Problem statement>
The response should contain all of the records, copied exactly, and none of the images.
- - - - - - -
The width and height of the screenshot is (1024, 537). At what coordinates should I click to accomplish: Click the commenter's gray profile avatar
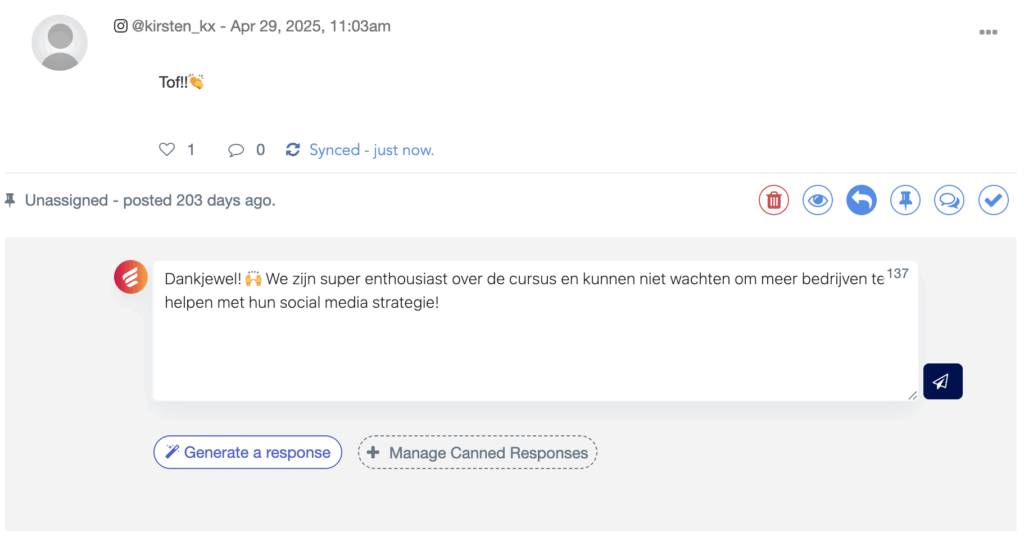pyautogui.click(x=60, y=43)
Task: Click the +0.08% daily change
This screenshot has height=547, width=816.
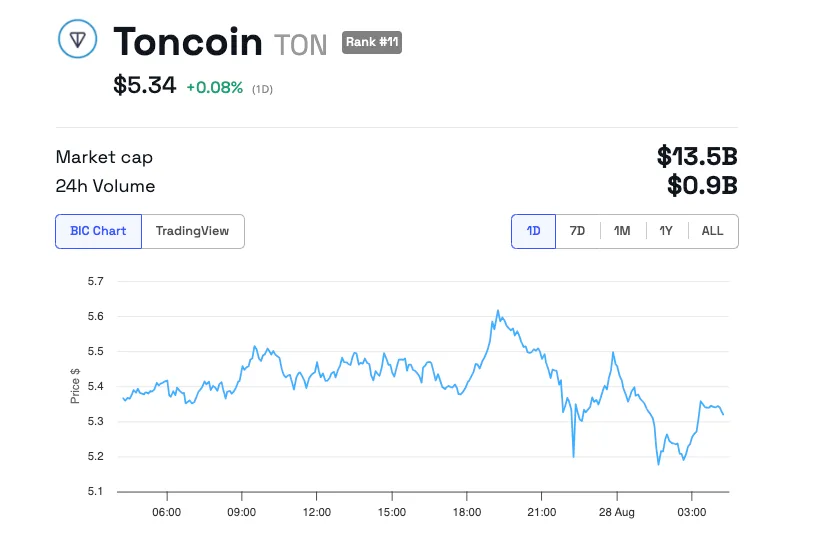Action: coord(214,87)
- - - - - - -
Your solution>
The width and height of the screenshot is (1024, 537). At what coordinates should I click to accomplish: Click the commenter's gray profile avatar
pyautogui.click(x=60, y=43)
Task: Click the +0.08% daily change
This screenshot has height=547, width=816.
Action: coord(214,87)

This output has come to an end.